Further, in the second a large portion of 2013 Comcast had propelled X1 boxes and wireless passage services which is a piece of the triple play strategy. The X1 boxes are dispatched with an extensive variety of substance choices and several quality-included services as well. Additionally, the organization is witnessing robust customer interest for its feature on interest (VOD) service.

Comcast has plans to increase the spending on X1 boxes as it is currently accessible in all markets, and the organization focuses on arriving at more customers. It also has plans to convey extra wireless gateways to further advance customer experience by giving the fastest in-home Wi-Fi experience and by increasing system limit.

Also, Comcast signed a concurrence with Netflix (NFLX) to permit immediate access of its broadband system that is expected to enhance speed. Comcast is relied upon to enhance its profitability through the activity as Netflix's customers will experience great speed and faster review taking into consideration more subscriptions.


Comcast has increased its dividend by 15% because of witnessing robust growth across all its businesses. For the following couple of years, the organization has also raised its stock repurchase program approval to $7.5 billion.

Thus, investors can profit 30% increase in capital returns because of these moves. In addition, Comcast illustrated 8.3% increase in operating cash stream coupled with 6.9% increase in free cash stream in 2013 empowering the organization to keep returning cash to shareholders.

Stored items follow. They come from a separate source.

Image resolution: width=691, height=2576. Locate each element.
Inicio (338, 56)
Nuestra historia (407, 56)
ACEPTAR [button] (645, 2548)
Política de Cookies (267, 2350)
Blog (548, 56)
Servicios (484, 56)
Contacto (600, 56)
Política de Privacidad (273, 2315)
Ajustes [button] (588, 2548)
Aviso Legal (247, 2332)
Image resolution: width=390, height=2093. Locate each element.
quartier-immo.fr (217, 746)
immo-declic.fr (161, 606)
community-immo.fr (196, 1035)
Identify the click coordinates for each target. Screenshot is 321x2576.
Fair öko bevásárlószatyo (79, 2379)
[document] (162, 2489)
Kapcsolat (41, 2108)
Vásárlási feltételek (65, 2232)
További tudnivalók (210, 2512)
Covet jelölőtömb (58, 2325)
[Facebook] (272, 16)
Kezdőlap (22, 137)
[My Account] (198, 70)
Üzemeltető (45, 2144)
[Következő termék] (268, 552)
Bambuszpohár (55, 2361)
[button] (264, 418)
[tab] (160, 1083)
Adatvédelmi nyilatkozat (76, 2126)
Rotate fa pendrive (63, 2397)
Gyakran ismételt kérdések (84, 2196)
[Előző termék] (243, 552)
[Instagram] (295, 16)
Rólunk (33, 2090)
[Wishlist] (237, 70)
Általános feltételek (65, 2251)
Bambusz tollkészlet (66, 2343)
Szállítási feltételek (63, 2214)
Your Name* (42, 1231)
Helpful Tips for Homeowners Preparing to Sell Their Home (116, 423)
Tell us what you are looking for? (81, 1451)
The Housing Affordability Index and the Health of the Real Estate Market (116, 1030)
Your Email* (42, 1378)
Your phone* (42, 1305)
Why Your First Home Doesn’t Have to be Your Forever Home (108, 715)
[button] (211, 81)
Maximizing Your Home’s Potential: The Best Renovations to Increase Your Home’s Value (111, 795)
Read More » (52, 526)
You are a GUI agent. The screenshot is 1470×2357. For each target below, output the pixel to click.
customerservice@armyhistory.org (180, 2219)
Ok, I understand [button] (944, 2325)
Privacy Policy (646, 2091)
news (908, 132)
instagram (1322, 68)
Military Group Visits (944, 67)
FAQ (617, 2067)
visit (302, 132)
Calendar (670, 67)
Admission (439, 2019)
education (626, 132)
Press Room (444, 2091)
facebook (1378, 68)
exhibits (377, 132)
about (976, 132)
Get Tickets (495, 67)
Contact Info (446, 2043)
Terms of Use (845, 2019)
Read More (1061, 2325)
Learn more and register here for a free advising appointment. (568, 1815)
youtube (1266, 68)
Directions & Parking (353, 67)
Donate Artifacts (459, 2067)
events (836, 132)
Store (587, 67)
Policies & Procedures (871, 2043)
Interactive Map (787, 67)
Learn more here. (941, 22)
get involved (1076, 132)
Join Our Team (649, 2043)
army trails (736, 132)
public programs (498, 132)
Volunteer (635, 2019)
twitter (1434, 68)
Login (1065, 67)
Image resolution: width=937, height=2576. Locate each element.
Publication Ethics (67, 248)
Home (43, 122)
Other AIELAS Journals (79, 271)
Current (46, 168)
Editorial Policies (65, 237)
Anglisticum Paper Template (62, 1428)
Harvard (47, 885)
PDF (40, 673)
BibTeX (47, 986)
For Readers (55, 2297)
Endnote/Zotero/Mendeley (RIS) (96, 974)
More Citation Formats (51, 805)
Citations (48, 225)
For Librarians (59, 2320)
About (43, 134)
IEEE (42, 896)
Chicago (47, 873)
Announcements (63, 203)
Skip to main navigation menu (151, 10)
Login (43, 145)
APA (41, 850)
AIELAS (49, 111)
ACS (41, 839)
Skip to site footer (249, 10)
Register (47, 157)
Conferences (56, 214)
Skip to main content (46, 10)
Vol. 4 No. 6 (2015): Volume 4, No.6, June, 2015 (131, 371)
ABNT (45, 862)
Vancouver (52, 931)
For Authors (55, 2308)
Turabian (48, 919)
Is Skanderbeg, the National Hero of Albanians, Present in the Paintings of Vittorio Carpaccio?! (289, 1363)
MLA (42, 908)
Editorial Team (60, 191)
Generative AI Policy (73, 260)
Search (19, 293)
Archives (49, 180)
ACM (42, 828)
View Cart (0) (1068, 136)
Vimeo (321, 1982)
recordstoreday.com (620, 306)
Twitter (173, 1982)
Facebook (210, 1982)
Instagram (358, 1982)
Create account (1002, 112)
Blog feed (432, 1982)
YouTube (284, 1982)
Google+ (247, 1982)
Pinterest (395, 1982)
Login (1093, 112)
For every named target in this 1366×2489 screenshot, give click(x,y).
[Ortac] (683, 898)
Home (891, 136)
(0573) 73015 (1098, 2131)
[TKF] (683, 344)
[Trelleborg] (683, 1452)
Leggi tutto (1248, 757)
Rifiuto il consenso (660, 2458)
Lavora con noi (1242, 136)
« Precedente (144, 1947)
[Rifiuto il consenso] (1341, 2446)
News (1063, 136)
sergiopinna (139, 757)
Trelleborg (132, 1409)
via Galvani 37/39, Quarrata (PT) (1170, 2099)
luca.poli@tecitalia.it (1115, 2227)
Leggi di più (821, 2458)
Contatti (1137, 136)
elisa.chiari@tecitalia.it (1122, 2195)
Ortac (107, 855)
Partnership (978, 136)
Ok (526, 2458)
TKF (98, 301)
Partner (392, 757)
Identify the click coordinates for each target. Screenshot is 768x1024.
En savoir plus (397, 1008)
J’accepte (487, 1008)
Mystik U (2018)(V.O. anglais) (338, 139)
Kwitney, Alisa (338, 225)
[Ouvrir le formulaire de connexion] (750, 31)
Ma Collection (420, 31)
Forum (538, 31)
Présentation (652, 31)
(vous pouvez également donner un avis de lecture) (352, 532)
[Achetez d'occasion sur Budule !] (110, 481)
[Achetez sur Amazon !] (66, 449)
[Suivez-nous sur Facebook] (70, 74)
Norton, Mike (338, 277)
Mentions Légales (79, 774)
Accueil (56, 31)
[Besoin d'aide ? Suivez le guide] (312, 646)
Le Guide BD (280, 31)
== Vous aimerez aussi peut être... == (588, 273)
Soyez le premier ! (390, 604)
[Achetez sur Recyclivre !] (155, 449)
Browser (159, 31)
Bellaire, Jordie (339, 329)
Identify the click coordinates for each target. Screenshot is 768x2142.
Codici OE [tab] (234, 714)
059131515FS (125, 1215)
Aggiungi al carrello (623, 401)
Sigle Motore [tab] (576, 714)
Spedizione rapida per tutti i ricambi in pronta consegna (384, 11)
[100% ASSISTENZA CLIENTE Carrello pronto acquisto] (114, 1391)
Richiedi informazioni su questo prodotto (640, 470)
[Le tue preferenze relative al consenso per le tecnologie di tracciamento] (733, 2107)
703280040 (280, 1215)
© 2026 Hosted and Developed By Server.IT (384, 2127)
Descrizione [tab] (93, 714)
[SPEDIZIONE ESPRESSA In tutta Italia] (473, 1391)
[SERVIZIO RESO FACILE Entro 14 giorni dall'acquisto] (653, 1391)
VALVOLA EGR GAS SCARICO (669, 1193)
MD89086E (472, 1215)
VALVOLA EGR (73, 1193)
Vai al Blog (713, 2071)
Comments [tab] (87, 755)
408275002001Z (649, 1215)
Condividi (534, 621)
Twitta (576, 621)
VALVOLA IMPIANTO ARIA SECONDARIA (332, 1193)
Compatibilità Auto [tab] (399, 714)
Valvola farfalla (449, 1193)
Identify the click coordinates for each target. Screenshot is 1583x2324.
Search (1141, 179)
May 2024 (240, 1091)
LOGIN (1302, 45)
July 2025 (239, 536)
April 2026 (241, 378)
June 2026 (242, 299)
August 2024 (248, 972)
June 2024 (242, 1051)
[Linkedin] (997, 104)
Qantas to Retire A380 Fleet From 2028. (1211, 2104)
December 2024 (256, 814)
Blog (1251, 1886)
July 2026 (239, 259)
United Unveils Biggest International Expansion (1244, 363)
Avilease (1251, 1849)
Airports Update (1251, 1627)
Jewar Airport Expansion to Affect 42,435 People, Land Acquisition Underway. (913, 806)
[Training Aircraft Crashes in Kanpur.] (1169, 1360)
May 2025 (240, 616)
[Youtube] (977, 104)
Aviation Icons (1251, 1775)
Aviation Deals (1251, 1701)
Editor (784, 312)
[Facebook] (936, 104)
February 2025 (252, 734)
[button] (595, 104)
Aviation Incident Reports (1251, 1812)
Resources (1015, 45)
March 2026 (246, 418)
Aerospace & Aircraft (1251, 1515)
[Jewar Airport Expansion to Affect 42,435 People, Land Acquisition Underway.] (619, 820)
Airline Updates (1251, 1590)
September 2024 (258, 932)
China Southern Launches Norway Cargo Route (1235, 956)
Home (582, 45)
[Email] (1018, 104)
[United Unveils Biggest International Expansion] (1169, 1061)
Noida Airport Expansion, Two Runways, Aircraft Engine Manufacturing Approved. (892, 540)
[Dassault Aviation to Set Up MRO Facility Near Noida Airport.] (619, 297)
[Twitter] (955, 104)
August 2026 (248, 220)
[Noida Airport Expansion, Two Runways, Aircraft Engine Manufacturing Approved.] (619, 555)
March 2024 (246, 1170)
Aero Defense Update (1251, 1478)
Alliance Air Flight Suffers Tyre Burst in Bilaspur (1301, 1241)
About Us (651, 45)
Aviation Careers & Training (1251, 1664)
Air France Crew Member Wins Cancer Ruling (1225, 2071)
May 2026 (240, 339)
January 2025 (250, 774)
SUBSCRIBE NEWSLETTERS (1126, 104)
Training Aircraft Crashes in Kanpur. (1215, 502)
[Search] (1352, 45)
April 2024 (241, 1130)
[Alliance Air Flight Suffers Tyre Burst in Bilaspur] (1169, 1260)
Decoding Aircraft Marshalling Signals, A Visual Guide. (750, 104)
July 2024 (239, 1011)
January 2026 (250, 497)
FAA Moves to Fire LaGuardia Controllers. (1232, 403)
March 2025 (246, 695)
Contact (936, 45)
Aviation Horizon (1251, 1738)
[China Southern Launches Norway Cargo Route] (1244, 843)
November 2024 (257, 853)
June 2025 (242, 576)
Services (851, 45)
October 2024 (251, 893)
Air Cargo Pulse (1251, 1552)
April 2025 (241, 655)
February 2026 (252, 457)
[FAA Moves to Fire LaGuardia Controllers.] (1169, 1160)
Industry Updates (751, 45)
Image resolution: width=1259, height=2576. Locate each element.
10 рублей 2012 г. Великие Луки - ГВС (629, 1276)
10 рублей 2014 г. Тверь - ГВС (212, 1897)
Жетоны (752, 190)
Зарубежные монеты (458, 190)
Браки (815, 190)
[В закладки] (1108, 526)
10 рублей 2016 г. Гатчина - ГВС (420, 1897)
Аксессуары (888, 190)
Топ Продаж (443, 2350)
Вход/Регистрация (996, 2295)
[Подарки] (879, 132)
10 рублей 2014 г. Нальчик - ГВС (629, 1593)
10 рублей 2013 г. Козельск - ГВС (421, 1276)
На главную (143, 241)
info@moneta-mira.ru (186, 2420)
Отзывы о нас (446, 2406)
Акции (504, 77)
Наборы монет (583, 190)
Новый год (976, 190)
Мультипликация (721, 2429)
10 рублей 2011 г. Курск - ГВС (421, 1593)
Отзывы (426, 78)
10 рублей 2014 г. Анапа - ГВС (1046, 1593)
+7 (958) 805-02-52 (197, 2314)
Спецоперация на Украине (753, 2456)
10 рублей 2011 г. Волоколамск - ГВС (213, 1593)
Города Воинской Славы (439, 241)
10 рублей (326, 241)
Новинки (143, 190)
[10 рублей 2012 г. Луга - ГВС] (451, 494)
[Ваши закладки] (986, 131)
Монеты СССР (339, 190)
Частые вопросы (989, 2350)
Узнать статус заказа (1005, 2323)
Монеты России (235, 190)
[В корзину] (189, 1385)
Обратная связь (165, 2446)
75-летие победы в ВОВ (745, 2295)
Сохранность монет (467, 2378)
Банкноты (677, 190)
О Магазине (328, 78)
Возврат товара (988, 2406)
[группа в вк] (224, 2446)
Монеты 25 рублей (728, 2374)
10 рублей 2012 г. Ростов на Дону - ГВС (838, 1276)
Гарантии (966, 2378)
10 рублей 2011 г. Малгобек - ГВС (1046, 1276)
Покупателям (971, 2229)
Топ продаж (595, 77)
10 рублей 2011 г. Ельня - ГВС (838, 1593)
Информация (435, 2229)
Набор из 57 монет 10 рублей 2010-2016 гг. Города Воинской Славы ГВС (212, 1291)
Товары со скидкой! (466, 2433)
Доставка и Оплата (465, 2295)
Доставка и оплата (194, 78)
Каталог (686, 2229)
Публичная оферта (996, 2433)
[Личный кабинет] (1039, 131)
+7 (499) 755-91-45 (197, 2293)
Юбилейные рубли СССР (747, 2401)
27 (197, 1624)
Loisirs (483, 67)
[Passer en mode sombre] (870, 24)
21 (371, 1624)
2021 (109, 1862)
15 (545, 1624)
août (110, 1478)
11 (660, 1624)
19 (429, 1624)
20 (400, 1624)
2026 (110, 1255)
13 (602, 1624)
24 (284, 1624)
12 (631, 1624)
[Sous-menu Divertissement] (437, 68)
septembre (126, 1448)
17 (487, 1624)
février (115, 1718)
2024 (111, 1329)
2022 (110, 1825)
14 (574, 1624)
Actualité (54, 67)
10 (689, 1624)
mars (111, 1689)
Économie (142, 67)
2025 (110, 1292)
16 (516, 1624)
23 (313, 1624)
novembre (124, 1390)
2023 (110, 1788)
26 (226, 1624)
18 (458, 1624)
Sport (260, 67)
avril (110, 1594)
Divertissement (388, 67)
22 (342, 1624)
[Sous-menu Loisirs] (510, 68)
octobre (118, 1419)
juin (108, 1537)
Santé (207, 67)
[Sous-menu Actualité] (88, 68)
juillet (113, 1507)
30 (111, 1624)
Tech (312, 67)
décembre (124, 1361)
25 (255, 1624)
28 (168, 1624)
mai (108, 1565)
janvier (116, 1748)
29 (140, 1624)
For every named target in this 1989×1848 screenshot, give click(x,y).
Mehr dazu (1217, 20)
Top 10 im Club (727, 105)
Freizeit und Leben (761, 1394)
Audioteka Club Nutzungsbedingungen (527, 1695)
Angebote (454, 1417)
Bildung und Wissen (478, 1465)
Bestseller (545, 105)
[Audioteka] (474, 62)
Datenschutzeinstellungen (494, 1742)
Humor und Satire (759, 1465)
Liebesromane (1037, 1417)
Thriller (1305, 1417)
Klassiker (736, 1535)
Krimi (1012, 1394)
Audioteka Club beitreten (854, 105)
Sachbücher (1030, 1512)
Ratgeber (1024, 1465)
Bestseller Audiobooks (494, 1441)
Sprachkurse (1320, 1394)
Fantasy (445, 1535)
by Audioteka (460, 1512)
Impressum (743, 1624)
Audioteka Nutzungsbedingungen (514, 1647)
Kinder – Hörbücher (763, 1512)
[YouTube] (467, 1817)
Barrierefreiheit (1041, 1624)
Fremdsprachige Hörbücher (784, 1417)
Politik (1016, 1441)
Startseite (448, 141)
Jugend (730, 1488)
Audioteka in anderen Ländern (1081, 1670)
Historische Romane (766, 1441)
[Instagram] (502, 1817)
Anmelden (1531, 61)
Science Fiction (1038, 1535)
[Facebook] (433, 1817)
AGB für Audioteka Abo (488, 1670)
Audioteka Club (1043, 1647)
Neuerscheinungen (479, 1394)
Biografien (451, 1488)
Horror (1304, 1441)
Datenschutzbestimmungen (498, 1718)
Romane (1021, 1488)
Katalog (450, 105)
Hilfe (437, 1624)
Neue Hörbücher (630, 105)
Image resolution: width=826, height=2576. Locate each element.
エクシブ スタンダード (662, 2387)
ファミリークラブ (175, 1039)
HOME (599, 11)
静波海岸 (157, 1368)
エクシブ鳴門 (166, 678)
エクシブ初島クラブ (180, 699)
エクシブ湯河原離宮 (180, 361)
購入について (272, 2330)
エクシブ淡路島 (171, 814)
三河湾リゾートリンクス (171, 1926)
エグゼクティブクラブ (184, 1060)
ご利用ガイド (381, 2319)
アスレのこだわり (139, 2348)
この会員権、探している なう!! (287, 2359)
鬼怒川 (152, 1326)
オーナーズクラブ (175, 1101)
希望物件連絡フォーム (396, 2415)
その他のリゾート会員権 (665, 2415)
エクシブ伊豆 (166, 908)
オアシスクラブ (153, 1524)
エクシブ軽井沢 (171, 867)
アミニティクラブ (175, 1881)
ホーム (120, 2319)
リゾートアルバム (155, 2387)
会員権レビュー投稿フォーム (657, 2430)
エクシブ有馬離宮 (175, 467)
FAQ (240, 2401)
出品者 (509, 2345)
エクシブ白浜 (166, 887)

Alongside a robust PEG degree of 0.94, Comcast appears a promising long haul pick with being undervalued in respect to its normal development.


Comcast shares are underperforming this year; still the organization is generally positioned to arrive at new highs going ahead since witnessing development across the board. Also, the administration is investor cordial alongside the appealing valuation which makes Comcast a decent pick for the portfolio.